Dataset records
[Start of Attachment]

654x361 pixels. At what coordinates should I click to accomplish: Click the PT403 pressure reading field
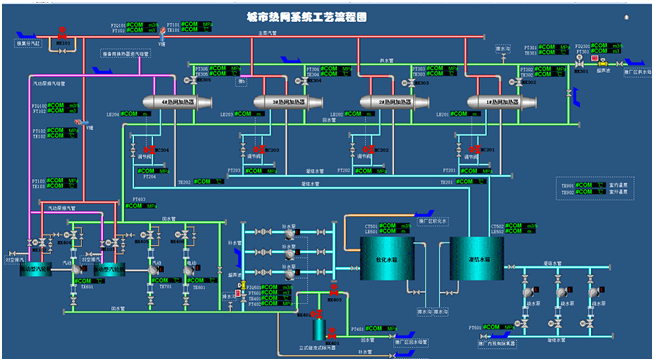pos(141,206)
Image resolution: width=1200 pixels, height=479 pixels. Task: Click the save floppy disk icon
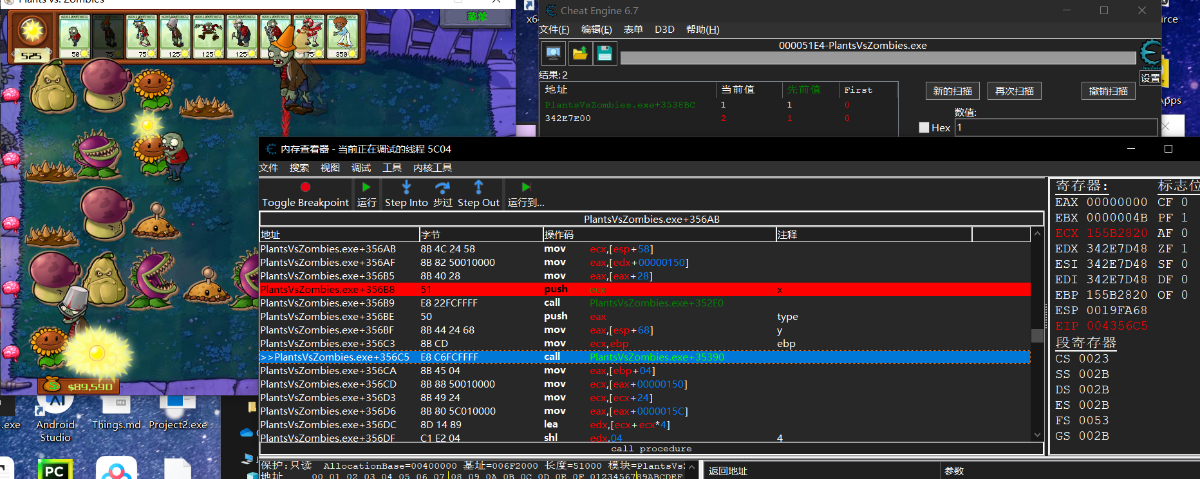(605, 53)
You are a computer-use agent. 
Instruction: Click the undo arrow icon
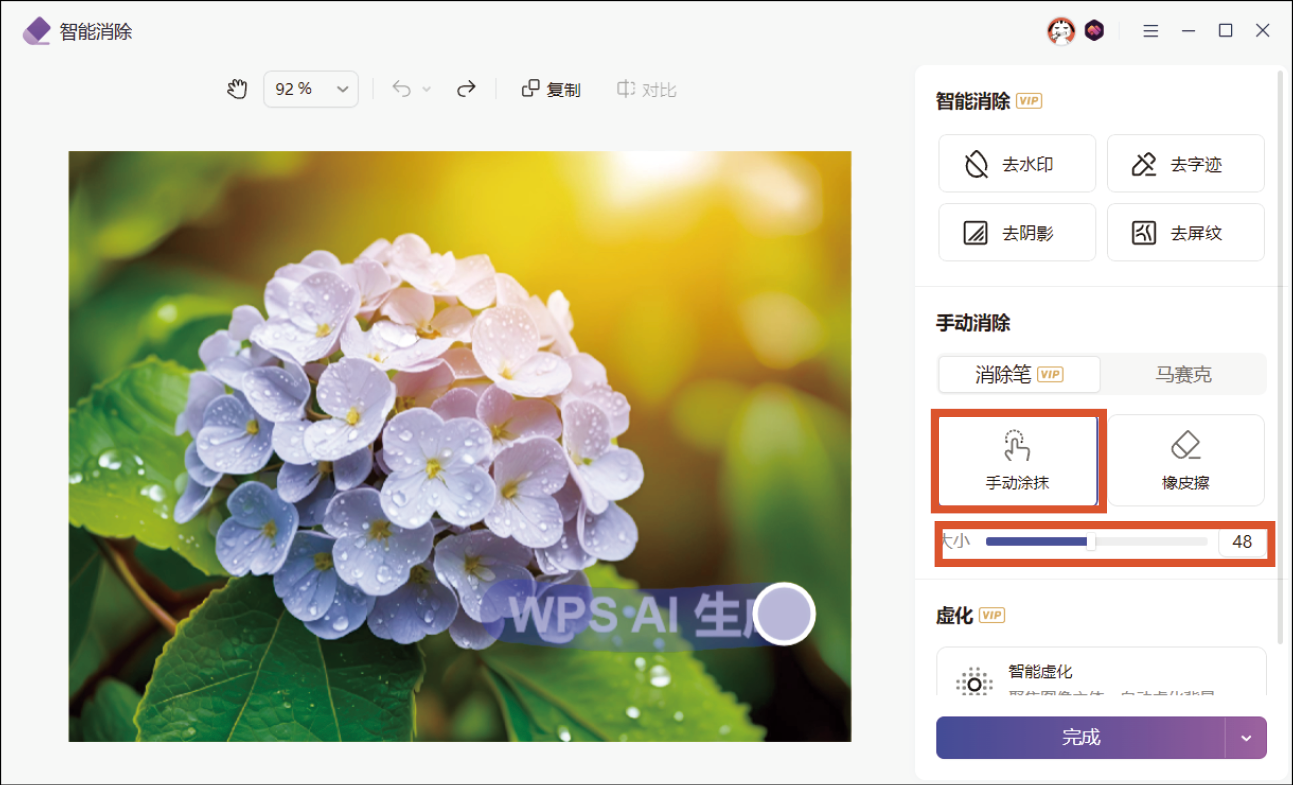point(401,89)
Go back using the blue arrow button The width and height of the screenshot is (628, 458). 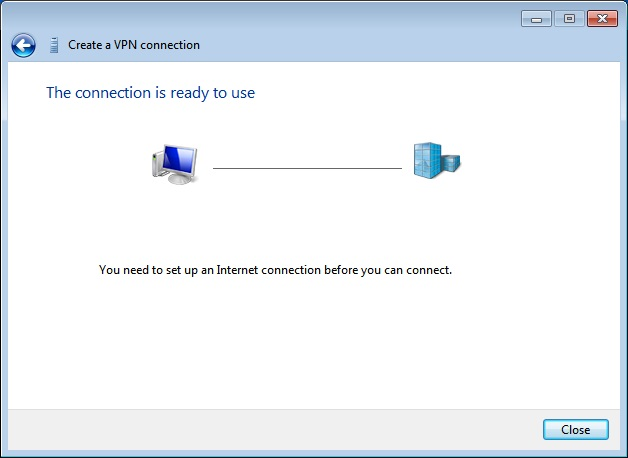(x=23, y=45)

[End of Attachment]

◆ How to complete this task ◆
Give back exactly the lines from the top of the records to the line containing "You are a computer-use agent.", both included, and no pictures.

◆ Task solution ◆
654x361 pixels. At what coordinates should I click to accomplish: Click the PT403 pressure reading field
pos(141,206)
Image resolution: width=1200 pixels, height=479 pixels. Task: Click the save floppy disk icon
(605, 53)
You are a computer-use agent. 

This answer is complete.